Loin d’être un processus tournant à vide, la pensée, en tant que mouvement dialectique, s’identifie au processus de la connaissance. Mais cette connaissance elle-même, en prenant possession de l’être, agit sur lui, le transforme. Au niveau de la connaissance de la nature, elle aboutit à la technique, et au niveau de la pensée sociale, elle aboutit à l’action historique.
La pensée en tant que perpétuel dépassement est puissance de négation et, dans ce sens, s’affirme comme un principe de subversion, de remise en cause, de problématisation de ce qui, de prime abord, apparaît comme non problématique. Cette capacité de négation est le fondement même de la science. Le doute est le commencement du savoir, et il est un tel commencement, dans la mesure où il rejette les évidences non fondées et les vérités non vérifiées.

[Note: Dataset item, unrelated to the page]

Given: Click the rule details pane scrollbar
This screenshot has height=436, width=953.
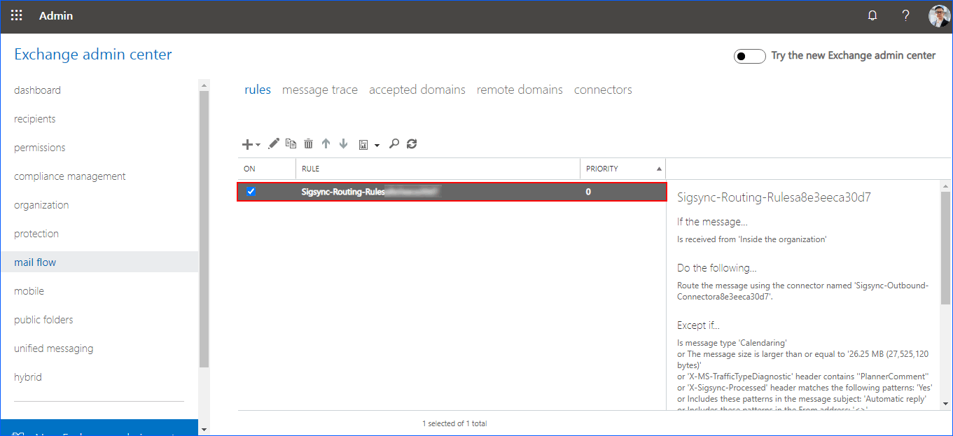Looking at the screenshot, I should (945, 245).
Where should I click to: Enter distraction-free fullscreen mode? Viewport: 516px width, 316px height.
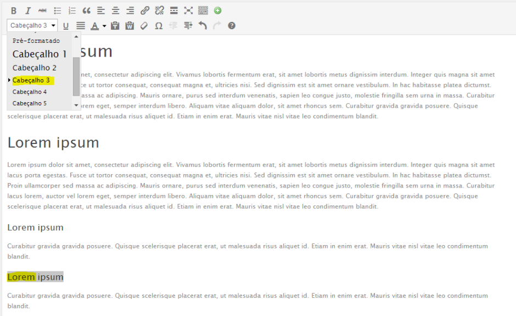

Ce qui est vrai doit être pensé, ou repensé ; et c’est dans ce processus d’intellection et de réflexion qu’éclate sa vérité. La réalité, l’objet, l’être en général, doit être pensé, pris en compte par la pensée, pour être affirmé dans sa nécessité. Rejeter, puis accepter, nier d’abord, affirmer ensuite, ce sont là deux actes par lesquels la pensée opère la distinction entre le vrai et le faux. La liberté ne consiste pas en une révolte contre la nécessité mais en un combat lucide contre le discours qui prend l’apparence de la nécessité : « le discours répétitif des perroquets de la télévision et des politiques » comme le disait très justement mon informateur-deboutiste.